Kaufmann: Wasserstoff als Ersatz für Gas und Öl gilt schon heute als der Energieträger der Zukunft. Wenn wir unsere Klimaziele erreichen wollen, gleichzeitig aber Industrie und Hochtechnologiestandort bleiben wollen, ist Wasserstoff eine wichtige Säule der Energiewende, neben den erneuerbaren Energien und der Energieeffizienz. Insbesondere sog. „Grüner Wasserstoff“, der etwa aus überschüssigem Windstrom produziert werden kann, kann zum Gelingen der Energiewende einen wichtigen Teil beitragen. Wasserstoff hat auch viele Anwendungsbereiche wie Mobilität, Transport oder in der klassischen Industrieproduktion.

Was sind die Kernthemen der „nationalen Wasserstoffstrategie“?

Kaufmann: Wir wollen mit der Wasserstoffstrategie Wasserstofftechnologien als Kernelemente der Energiewende etablieren, um mit Hilfe erneuerbarer Energien Produktionsprozesse zu dekarbonisieren. Deutsche Unternehmen sollen ihre Wettbewerbsfähigkeit stärken, indem Forschung und Entwicklung gefördert und der Technologieexport rund um innovative Wasserstofftechnologien forciert wird. Wir wollen die zukünftige nationale Versorgung mit CO2-freiem Wasserstoff und dessen Folgeprodukte sichern und gestalten. Für die zahlreichen einzelnen Maßnahmen stellt der Bund über 10 Milliarden Euro zur Verfügung.

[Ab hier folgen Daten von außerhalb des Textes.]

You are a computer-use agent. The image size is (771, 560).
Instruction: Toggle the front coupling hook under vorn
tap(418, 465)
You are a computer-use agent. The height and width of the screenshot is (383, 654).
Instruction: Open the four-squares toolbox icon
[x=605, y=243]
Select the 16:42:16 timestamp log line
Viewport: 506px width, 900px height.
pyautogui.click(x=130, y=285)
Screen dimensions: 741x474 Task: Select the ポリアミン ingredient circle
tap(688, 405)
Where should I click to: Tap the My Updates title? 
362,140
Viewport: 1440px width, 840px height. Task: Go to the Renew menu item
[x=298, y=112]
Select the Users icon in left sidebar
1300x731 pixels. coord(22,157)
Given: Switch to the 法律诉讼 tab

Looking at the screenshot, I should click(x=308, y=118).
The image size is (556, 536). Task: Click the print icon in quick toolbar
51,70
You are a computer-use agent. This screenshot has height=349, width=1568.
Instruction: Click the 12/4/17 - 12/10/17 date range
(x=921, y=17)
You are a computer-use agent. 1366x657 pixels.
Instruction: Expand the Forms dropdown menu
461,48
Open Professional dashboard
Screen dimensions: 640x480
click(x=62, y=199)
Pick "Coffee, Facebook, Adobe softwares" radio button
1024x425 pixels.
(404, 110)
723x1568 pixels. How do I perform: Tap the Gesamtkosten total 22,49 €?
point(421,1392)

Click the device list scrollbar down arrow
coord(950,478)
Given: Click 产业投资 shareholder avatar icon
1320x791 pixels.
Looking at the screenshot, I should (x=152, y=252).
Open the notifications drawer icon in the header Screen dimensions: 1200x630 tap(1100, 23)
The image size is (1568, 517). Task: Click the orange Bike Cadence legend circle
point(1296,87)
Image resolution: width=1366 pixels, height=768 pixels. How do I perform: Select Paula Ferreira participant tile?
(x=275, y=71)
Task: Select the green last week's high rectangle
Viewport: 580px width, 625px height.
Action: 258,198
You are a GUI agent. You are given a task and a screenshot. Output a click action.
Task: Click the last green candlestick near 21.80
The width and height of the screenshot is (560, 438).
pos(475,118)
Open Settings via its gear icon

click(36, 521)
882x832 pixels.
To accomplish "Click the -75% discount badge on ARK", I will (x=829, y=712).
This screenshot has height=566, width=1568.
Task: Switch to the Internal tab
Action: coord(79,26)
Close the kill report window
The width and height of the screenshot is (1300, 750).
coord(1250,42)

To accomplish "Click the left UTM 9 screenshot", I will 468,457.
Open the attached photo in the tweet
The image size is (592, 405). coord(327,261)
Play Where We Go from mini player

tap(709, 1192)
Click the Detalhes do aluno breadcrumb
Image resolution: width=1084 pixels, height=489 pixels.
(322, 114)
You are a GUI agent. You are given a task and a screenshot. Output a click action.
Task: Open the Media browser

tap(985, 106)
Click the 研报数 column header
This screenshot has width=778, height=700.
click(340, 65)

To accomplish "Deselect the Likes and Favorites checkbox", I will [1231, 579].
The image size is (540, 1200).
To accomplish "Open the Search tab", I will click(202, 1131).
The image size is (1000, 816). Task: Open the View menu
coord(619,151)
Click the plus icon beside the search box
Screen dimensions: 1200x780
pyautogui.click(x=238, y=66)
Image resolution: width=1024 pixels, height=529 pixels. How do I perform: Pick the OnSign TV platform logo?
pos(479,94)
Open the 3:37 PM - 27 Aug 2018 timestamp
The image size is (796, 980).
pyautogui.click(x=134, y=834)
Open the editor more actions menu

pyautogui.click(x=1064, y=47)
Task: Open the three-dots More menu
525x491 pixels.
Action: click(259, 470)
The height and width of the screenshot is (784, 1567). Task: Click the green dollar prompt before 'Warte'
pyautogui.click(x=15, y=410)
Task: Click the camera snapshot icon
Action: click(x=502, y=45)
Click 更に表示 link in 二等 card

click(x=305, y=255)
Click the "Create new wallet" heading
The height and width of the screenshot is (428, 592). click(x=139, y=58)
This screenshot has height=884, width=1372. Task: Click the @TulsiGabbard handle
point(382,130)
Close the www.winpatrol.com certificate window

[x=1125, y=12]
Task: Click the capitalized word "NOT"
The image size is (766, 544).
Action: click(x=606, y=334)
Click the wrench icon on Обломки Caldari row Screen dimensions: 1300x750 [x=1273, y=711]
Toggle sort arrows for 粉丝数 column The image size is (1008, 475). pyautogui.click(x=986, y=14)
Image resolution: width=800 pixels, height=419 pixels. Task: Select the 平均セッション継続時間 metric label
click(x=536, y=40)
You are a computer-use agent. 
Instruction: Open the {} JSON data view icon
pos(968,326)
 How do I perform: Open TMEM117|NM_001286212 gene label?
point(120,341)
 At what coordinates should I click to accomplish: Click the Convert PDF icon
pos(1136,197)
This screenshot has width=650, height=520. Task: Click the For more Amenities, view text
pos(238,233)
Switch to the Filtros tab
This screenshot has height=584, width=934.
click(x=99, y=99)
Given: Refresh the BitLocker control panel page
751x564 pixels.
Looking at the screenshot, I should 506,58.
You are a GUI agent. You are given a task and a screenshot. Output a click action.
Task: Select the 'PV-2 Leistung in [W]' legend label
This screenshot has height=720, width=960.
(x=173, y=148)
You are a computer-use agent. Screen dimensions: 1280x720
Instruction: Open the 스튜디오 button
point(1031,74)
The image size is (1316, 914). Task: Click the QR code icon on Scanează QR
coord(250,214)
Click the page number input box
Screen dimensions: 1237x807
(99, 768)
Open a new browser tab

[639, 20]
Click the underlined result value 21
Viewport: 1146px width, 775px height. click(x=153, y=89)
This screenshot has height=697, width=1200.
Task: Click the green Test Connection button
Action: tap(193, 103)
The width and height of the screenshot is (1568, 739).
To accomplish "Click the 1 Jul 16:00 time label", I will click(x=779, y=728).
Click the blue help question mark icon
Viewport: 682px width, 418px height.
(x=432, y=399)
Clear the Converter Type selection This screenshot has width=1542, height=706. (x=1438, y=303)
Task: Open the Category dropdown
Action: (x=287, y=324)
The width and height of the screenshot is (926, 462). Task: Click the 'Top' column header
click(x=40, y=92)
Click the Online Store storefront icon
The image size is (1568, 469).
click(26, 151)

Wie soll Deutschland die Nummer 1 beim Wasserstoff werden?

Kaufmann: Die Startbedingungen sind gut. Schon seit vielen Jahren wird in Deutschland intensiv an der Technologie geforscht. Im Bereich der Automobilindustrie zählt die Firma Daimler zu den Pionieren. Universitäre und außeruniversitäre Forschungseinrichtungen sind international gut aufgestellt. Die sehr gut ausgestatteten Programme werden unseren Unternehmen helfen, Technologien nach Corona schneller als anderswo zu etablieren – beispielsweise indem wir den raschen Bau von Demonstratoren planen.

Wo kann Wasserstoff außerhalb des Mobilitätssektors eingesetzt werden?

Kaufmann: Hier ist natürlich die Energiewirtschaft und die klassische Industrieproduktion in der Chemie- und Stahlindustrie als erstes zu nennen.

Ist „Wasserstoff“ jetzt die Nummer 1 bei den alternativen Antriebskonzepten?

Kaufmann: Nein, aber eine weitere wichtige Säule. Neben PKWs denke ich insbesondere an Nutzfahrzeuge, aber auch Züge und Schiffe.